I agree with Dr Adshead that root cause analysis (RCA) does not necessarily add anything to the investigation process after an adverse event, in terms of determining causation, other than making it systematic and comprehensive. What is not made clear in our article is that RCA is not a means to an end in itself. The aim of RCA is the development of improved safety systems in patient care, which compensate for human error. The philosophy behind RCA is that human beings make unintentional errors and they will continue to make errors in future. The aim of the investigation phase in RCA is to determine where errors have occurred and their root cause. This information is used to design improved safety systems (e.g. barriers) to prevent any harm caused by similar errors in future. The intention of locating the errors is not in order to blame or discipline individuals.

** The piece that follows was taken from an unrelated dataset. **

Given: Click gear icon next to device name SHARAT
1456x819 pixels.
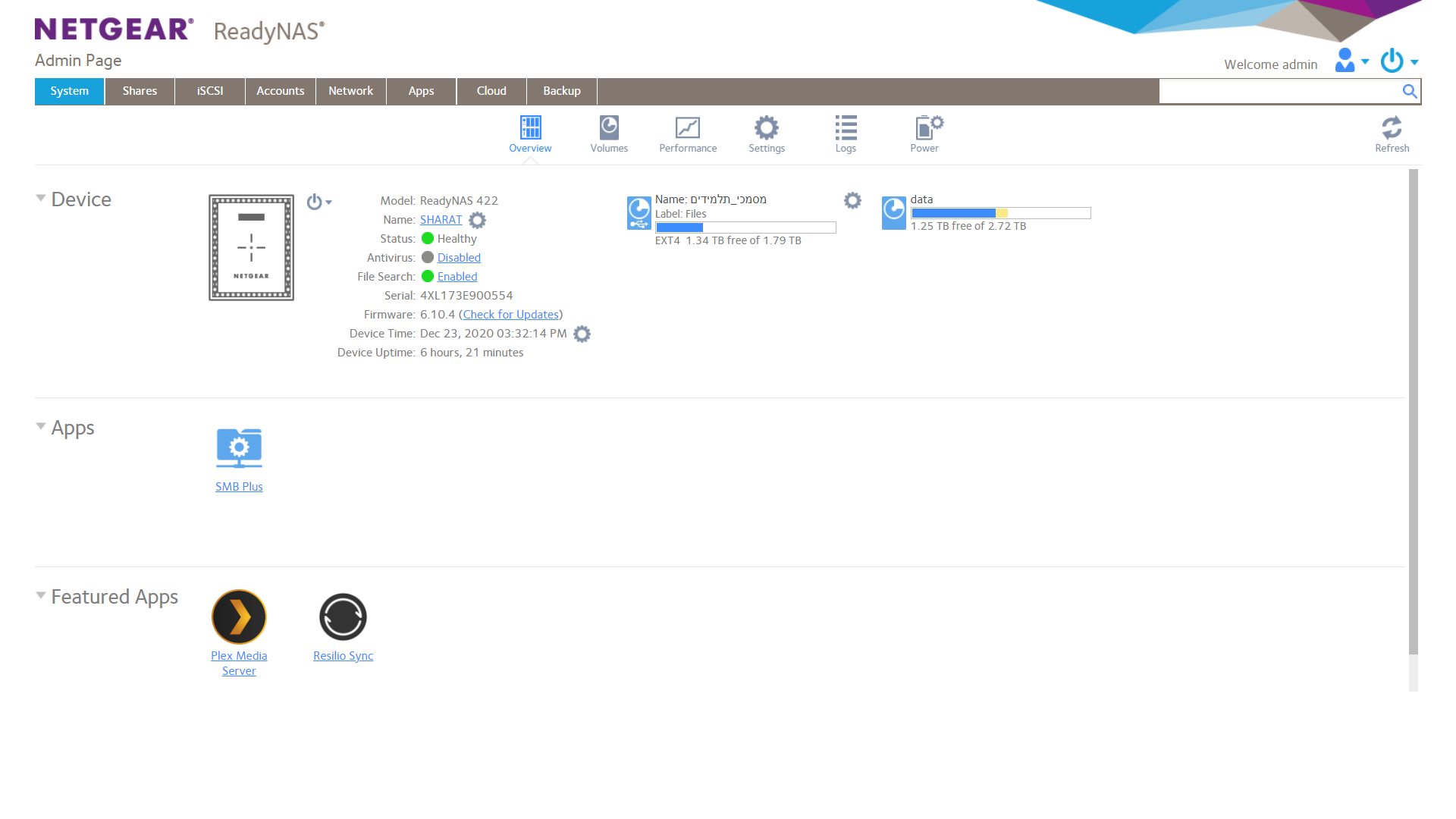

With this in mind, the strength of the causal relationships, alluded to by Dr Adshead, is probably not of such importance to the individual as it was with the inquiries held under the auspices of HSG(94)27. The worst that can happen, after a flawed RCA, is the design of a redundant patient safety system. Staff who are found to have made an unintentional error may be upset if they feel wrongly criticised, but they can be reassured that they are never going to be the focus of the investigation or the outcome. It is extremely important that healthcare staff are made aware of the blameless nature of these RCA investigations or the cultural shift that is required to bring about the open reporting of errors (as occurs in the aviation industry) will never occur.
Declaration of interest
L.A. Neal is working with the Emergency Care Research Institute (a non-profit patient safety organisation) collaborating with the Department of Health to introduce root cause analysis into the National Health Service.